La main d'œuvre est nombreuse, constituée de permanents et de saisonniers. Après les ouvrières et ouvriers agricoles qui travaillent aux champs, les déchargeurs ou les bourreurs tassent les cossettes à la fourche dans le diffuseur de la sucrerie. D'autres métiers sont plus spécialisés, comme ceux des évaporeurs, des cuiseurs et des "pharmaciens" qui, au laboratoire, analysent la richesse en sucre des racines.
Durant les trois mois de campagne sucrière, des saisonniers viennent renforcer les équipes permanentes : ils sont Picards, Belges, Bretons, Italiens, Tchèques, Polonais, Espagnols, Portugais.
Le travail extérieur s'effectue dans la boue, la pluie, le gel qui durcit et détériore les betteraves. Ceux qui travaillent à l'intérieur sont de véritables spécialistes. Ils sont chauleurs, broyeurs ou turbineurs, exposés à de fortes chaleurs. Les saisonniers sont logés par la sucrerie qui met une cantine à leur disposition.
La campagne sucrière débute en général à la Saint-Michel, le 29 septembre.
« La campagne commençait lorsqu'on allumait le four à chaux. Alors le directeur était là, avec la personne qui avait une torche et on mettait le feu dans le bas du four à chaux. Il y avait tout un bûcher qui se mettait à flamber et qui faisait brûler le coke et puis petit à petit qui calcinait la pierre. A partir de là c'était irréversible. »
Entre octobre et janvier, l'usine fonctionne à plein rendement, dans des conditions souvent difficiles, 24 heures sur 24.
« On faisait douze et quatorze heures, tout dépendait le changement de poste et après 74, là, y'a eu une journée de repos par semaine. »
En inter-campagne, l'usine ne produit plus mais l'équipe permanente démonte pompes et machines pour nettoyer les résidus de sucre.
Pour faire face à l'accroissement de la production et de la demande, la sucrerie de Goussainville ne cesse de s'étendre : logements supplémentaires, appelés le « coron », râperie, distillerie, bâtiments de stockage, caniveaux, château d'eau. Près de 600 personnes y travaillent durant la campagne sucrière de 1935. Puis la mécanisation des tâches ramène les effectifs à 150 personnes.
La sucrerie devient filiale de la Société Industrielle et Agricole de la Somme (SIAS) en 1958 et rentre à part entière dans cette société en 1962. Devenue filiale du groupe Say en 1969 en même temps que Chevrières (Oise), sous le nom de Société sucrière de Chevrières, elle intègre le groupe Béghin-Say en 1972. Gênée par son environnement urbain, la sucrerie de Goussainville ferme en 1984. Elle produit alors 362 quintaux de sucre et 12 000 hectolitres d'alcool par an, ce qui correspond environ à 4000 tonnes de betteraves traitées chaque jour de la campagne, soit dix-huit fois plus qu'en 1905 !
Détruits en grande partie, les bâtiments font place à une zone industrielle et à des voies de communication.
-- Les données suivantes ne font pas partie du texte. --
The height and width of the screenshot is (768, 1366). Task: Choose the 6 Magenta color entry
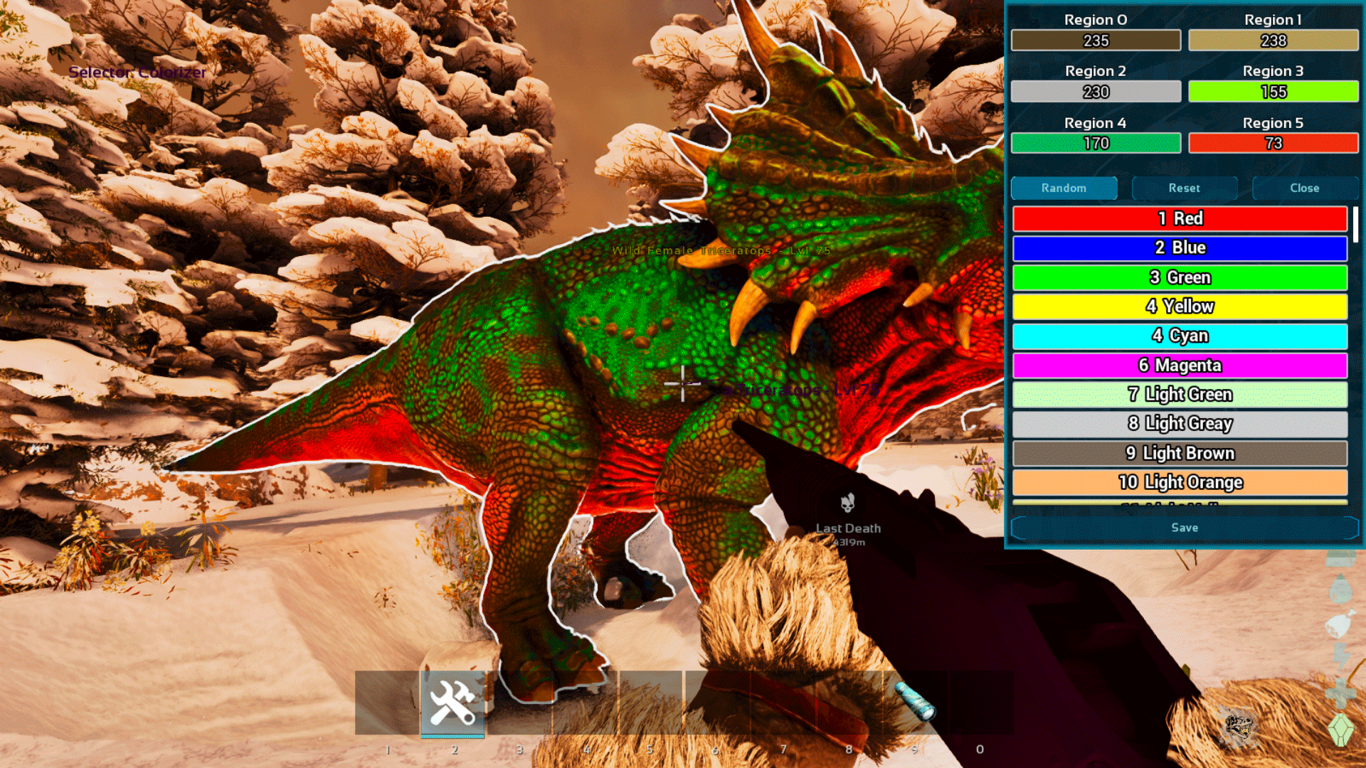pos(1180,366)
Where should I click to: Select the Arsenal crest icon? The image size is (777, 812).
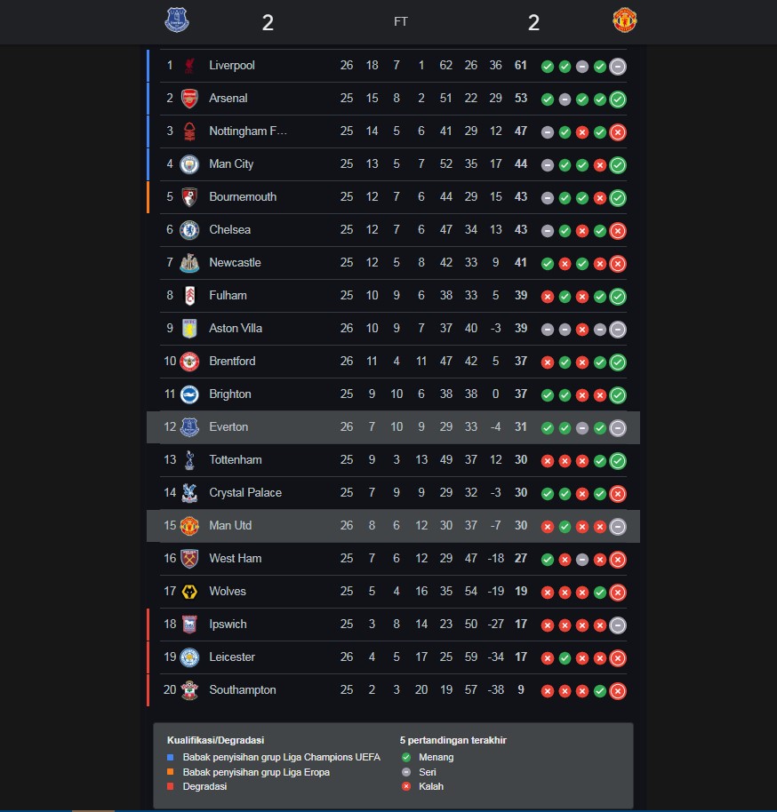pos(189,99)
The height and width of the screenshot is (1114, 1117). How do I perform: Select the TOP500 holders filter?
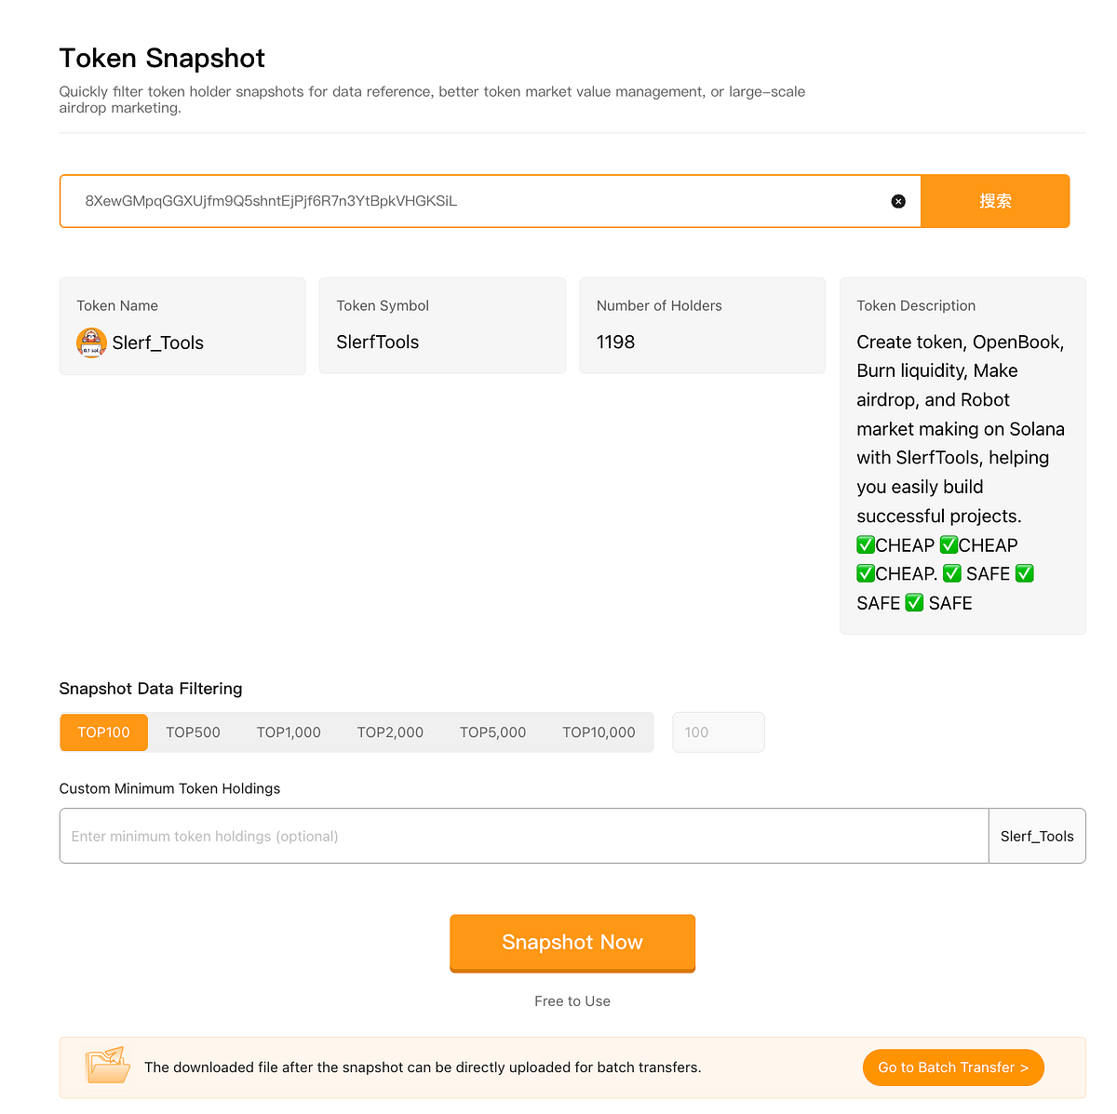coord(193,732)
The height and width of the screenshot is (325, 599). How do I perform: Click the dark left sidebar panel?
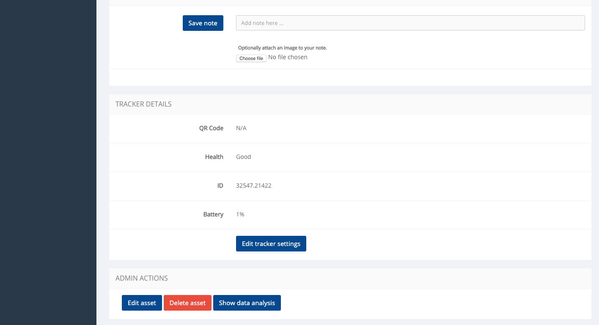[x=48, y=169]
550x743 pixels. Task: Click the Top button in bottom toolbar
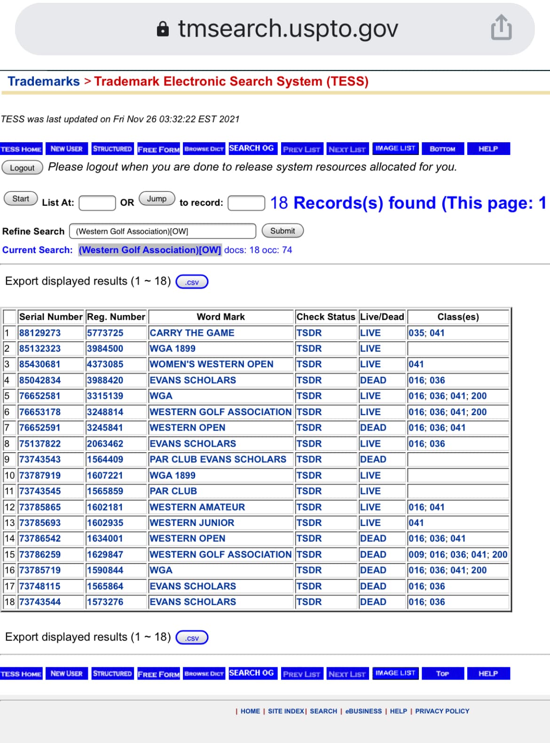click(442, 673)
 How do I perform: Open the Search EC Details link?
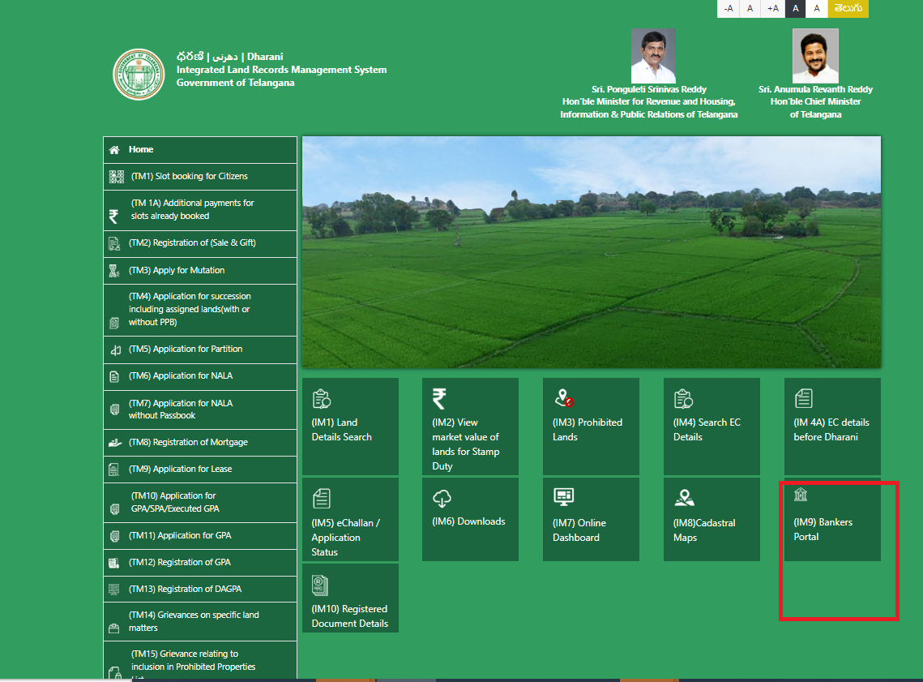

La fabrication du sucre est aujourd'hui concentrée dans de vastes unités de production, situées dans l'Oise, la Somme, la Marne, l'Aisne, l'Eure, le Nord. Les contrôles automatiques ont supplanté le savoir-faire du sucrier.
Cependant, caractéristiques de l'architecture industrielle de l'époque, les bâtiments désaffectés des anciennes sucreries et distilleries dressent ou dressaient encore il y a peu leur cheminée de briques, telles des phares, au milieu des plaines du Vexin ou du Pays de France.
Éléments du paysage rappelant une activité humaine disparue, ce sont les derniers témoins d'une révolution industrielle, de celle qui allait faire d'ouvriers agricoles des ouvriers d'industrie et attirer les premiers saisonniers, créant un perpétuel mouvement de brassage et de passage dans ces campagnes alors très animées.